Isaac Asimov

Which is "harder": social science or physical science?

Mark D. White

Yesterday, Kevin Drum at Mother Jones spoke up for social science following an editorial in Nature arguing against the NSF's proposed defunding of research in political science. Here's a bit of the op-ed:

Part of the blame must lie with the practice of labelling the social sciences as soft, which too readily translates as meaning woolly or soft-headed. Because they deal with systems that are highly complex, adaptive and not rigorously rule-bound, the social sciences are among the most difficult of disciplines, both methodologically and intellectually. They suffer because their findings do sometimes seem obvious. Yet, equally, the common-sense answer can prove to be false when subjected to scrutiny. There are countless examples of this, from economics to traffic planning. This is one reason that the social sciences probably unnerve some politicians, some of whom are used to making decisions based not on evidence but on intuition, wishful thinking and with an eye on the polls.

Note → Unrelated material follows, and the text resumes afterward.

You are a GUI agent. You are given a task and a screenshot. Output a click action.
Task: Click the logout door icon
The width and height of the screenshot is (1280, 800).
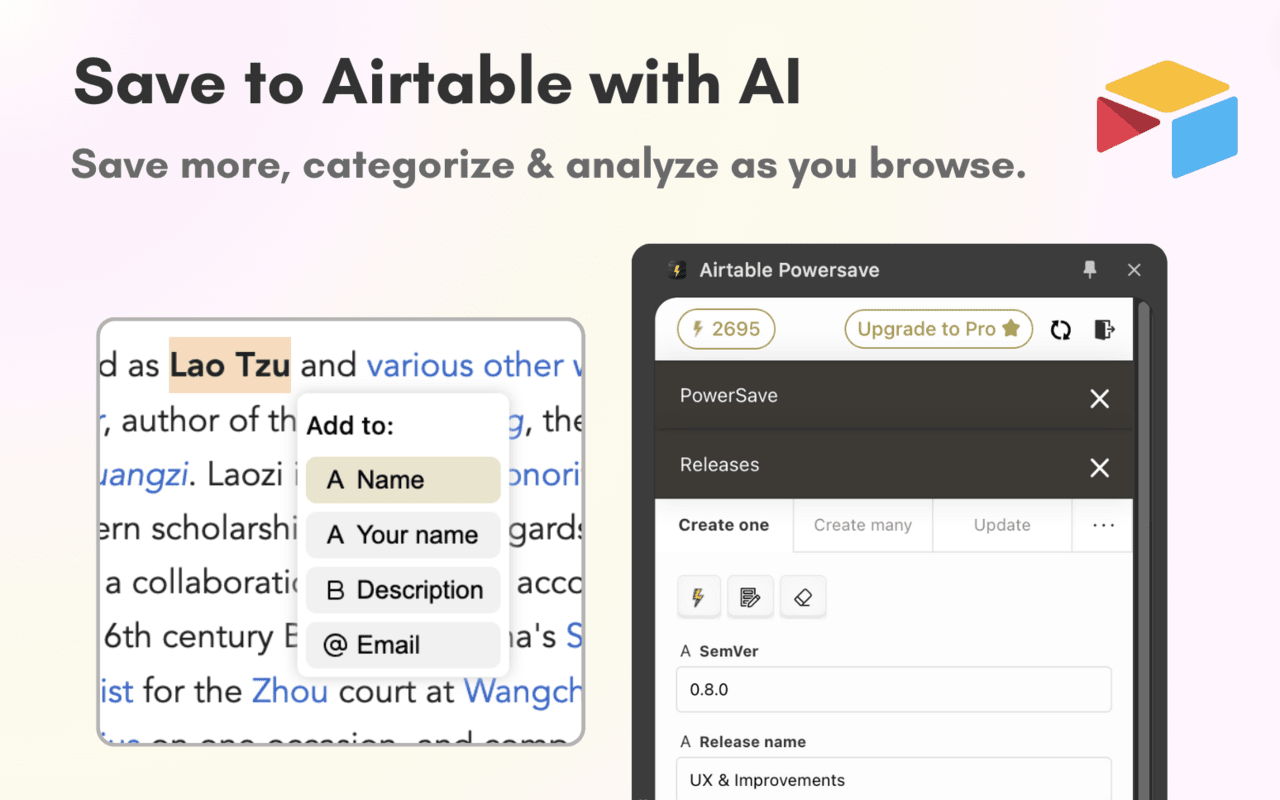[x=1104, y=329]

...As Washington Post columnist Charles Lane wrote in a recent article that called for the NSF not to fund any social science: “The 'larger' the social or political issue, the more difficult it is to illuminate definitively through the methods of 'hard science'.”

In part, this just restates the fact that political science is difficult. To conclude that hard problems are better solved by not studying them is ludicrous. Should we slash the physics budget if the problems of dark-matter and dark-energy are not solved? Lane's statement falls for the very myth it wants to attack: that political science is ruled, like physics, by precise, unique, universal rules.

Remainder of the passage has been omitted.